It is so goddamned humid; I hate everything. Playlist. Let's go.

"Where Is My Mind," The Pixies

Seriously, it feels like it has been months of this humidity. Not only is it hot and the air feels like it will just spontaneously rain hot-ass water right in your face so you can't even go outside without needing a shower, but I also feel like I haven't seen the sun in weeks. It's just these constant, low-hanging, third-trimester clouds fucking up my life. The hair on my arms will probably fall off and die soon from powdery mildew.


Sometimes, after I get back from the gym—my entire shirt having turned a slightly darker shade of itself and weighing roughly 100 pounds more than it did before I did any kind of exertion—I will just sit in the car and jack up the AC all the way and relax. It is so much colder than my third-floor walkup will ever be even if it was the dead of winter and we had no power.

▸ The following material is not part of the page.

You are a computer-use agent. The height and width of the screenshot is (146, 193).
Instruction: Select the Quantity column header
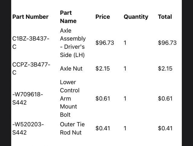click(136, 17)
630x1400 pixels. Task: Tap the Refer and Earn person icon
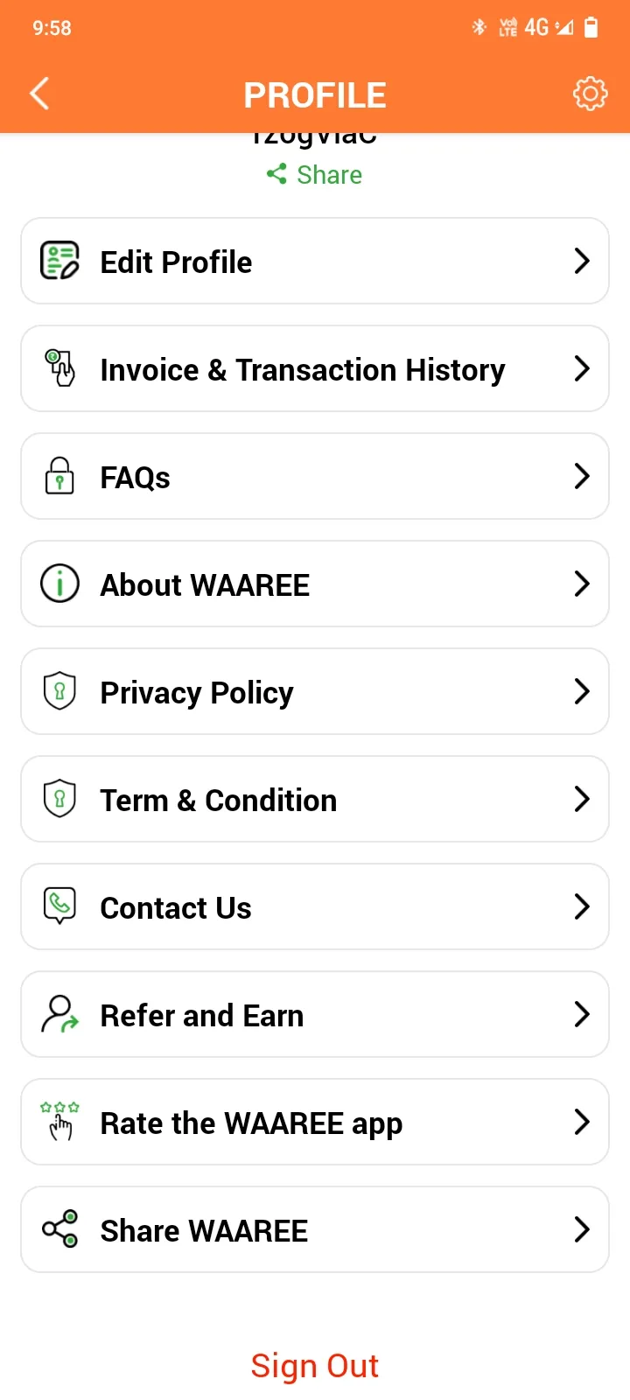(x=60, y=1014)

"Some Loud Thunder," Clap Your Hands Say Yeah

"I'm Waiting For The Man," The Velvet Underground

It's not so much that it cools my body down to an acceptable human body temperature, it just delays the inevitable. Just walking up the stairs re-starts the sweating process, and it picks off right where it left off at the height of it. There's no easing into it; just full-on bullets cascading down my forehead. I can't even do my typical cool-down where I just sit and dick around online while I wait for the sweat to stop. I mean, I still do that, but it doesn't work. I just sit there sweating until I just get fed up enough to shower. It's like an immutable law of physics: Objects sweating their fucking faces off in a third-story walkup will remain sweating their fucking faces off in a third-story walkup unless acted upon by an unbalanced force.

"Moneygrabber," Fitz and the Tantrums

I went to the gym on July 4th. It was easily the most packed day of the week. It was like a quarter-to-nine and I guess everyone was like me: Let's get this shit out of the way so I can drink beer and eat delicious meats all day. I had another one of those Keanu moments where I realized I was in a gym on a holiday, which I'm going to pat myself on the back for (again) because, honestly, that is a legitimate lifestyle change.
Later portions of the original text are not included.